The activity (Po) of large-conductance voltage/Ca2+-gated K+ (BK) channels is blunted by cholesterol levels within the range found in natural membranes. We probed BK channel–forming α (cbv1) subunits in phospholipid bilayers with cholesterol and related monohydroxysterols and performed computational dynamics to pinpoint the structural requirements for monohydroxysterols to reduce BK Po and obtain insights into cholesterol’s mechanism of action. Cholesterol, cholestanol, and coprostanol reduced Po by shortening mean open and lengthening mean closed times, whereas epicholesterol, epicholestanol, epicoprostanol, and cholesterol trisnorcholenic acid were ineffective. Thus, channel inhibition by monohydroxysterols requires the β configuration of the C3 hydroxyl and is favored by the hydrophobic nature of the side chain, while having lax requirements on the sterol A/B ring fusion. Destabilization of BK channel open state(s) has been previously interpreted as reflecting increased bilayer lateral stress by cholesterol.
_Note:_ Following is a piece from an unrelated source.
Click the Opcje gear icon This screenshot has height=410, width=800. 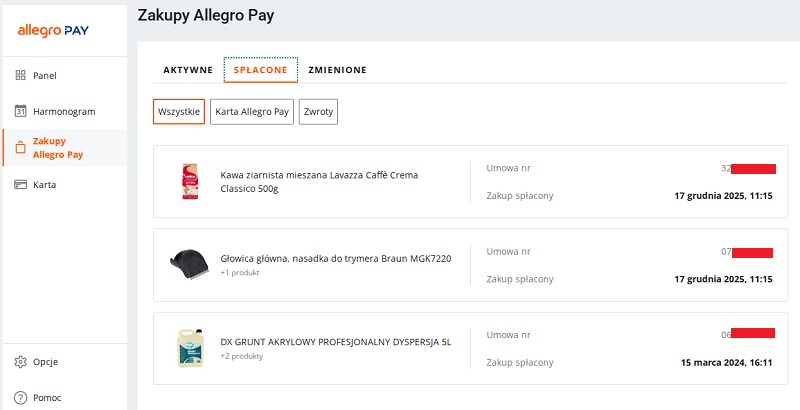(x=20, y=361)
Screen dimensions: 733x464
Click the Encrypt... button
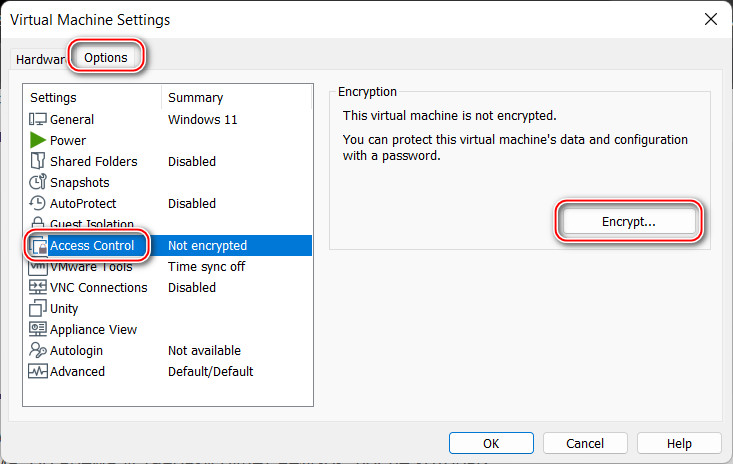[x=629, y=221]
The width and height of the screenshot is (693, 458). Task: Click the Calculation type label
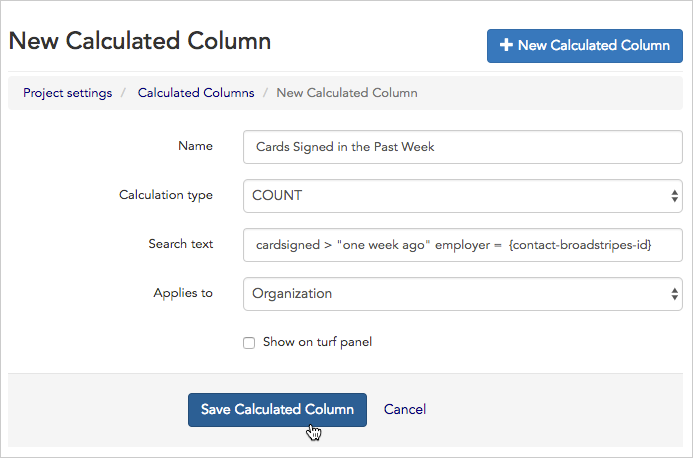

Lateral stress is controlled by the sterol molecular area and lipid monolayer lateral tension, the latter being related to the sterol ability to adopt a planar conformation in lipid media. However, we found that the differential efficacies of monohydroxysterols to reduce Po (cholesterol≥coprostanol≥cholestanol>>>epicholesterol) did not follow molecular area rank (coprostanol>>epicholesterol>cholesterol>cholestanol). In addition, computationally predicted energies for cholesterol (effective BK inhibitor) and epicholesterol (ineffective) to adopt a planar conformation were similar. Finally, cholesterol and coprostanol reduced Po, yet these sterols have opposite effects on tight lipid packing and, likely, on lateral stress. Collectively, these findings suggest that an increase in bilayer lateral stress is unlikely to underlie the differential ability of cholesterol and related steroids to inhibit BK channels. Remarkably, ent-cholesterol (cholesterol mirror image) failed to reduce Po, indicating that cholesterol efficacy requires sterol stereospecific recognition by a protein surface. The BK channel phenotype resembled that of α homotetramers. Thus, we hypothesize that a cholesterol-recognizing protein surface resides at the BK α subunit itself.